**Task details:** Show each line of the records below that contains the word "This".
"""
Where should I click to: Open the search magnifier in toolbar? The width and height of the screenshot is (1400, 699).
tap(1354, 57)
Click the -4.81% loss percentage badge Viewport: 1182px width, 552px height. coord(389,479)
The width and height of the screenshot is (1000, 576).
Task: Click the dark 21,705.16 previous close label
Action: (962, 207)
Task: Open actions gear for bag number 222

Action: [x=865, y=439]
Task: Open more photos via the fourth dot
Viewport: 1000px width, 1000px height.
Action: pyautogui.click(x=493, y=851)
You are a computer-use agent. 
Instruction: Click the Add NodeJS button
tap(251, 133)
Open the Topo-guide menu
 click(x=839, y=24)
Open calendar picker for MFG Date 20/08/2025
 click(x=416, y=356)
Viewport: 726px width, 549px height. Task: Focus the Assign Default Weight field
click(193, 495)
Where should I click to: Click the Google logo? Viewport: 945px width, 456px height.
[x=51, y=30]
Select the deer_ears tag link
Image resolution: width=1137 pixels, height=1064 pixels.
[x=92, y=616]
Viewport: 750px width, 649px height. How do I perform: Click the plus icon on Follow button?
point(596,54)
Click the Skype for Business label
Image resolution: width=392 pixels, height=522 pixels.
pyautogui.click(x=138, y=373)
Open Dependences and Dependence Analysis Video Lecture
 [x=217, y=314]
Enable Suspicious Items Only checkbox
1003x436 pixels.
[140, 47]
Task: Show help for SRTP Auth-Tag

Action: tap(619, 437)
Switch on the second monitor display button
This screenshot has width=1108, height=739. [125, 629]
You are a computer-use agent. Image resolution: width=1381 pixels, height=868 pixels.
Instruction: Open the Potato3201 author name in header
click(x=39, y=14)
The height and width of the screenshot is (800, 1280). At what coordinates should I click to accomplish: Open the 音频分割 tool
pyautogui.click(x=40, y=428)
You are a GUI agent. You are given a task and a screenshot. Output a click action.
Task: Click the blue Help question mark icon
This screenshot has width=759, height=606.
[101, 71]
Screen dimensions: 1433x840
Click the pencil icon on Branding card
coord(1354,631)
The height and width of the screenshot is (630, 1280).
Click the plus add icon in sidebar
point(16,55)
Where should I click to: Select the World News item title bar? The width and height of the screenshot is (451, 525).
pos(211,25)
"""
**Completed task:**
This screenshot has width=1108, height=739. [125, 629]
This screenshot has width=759, height=606.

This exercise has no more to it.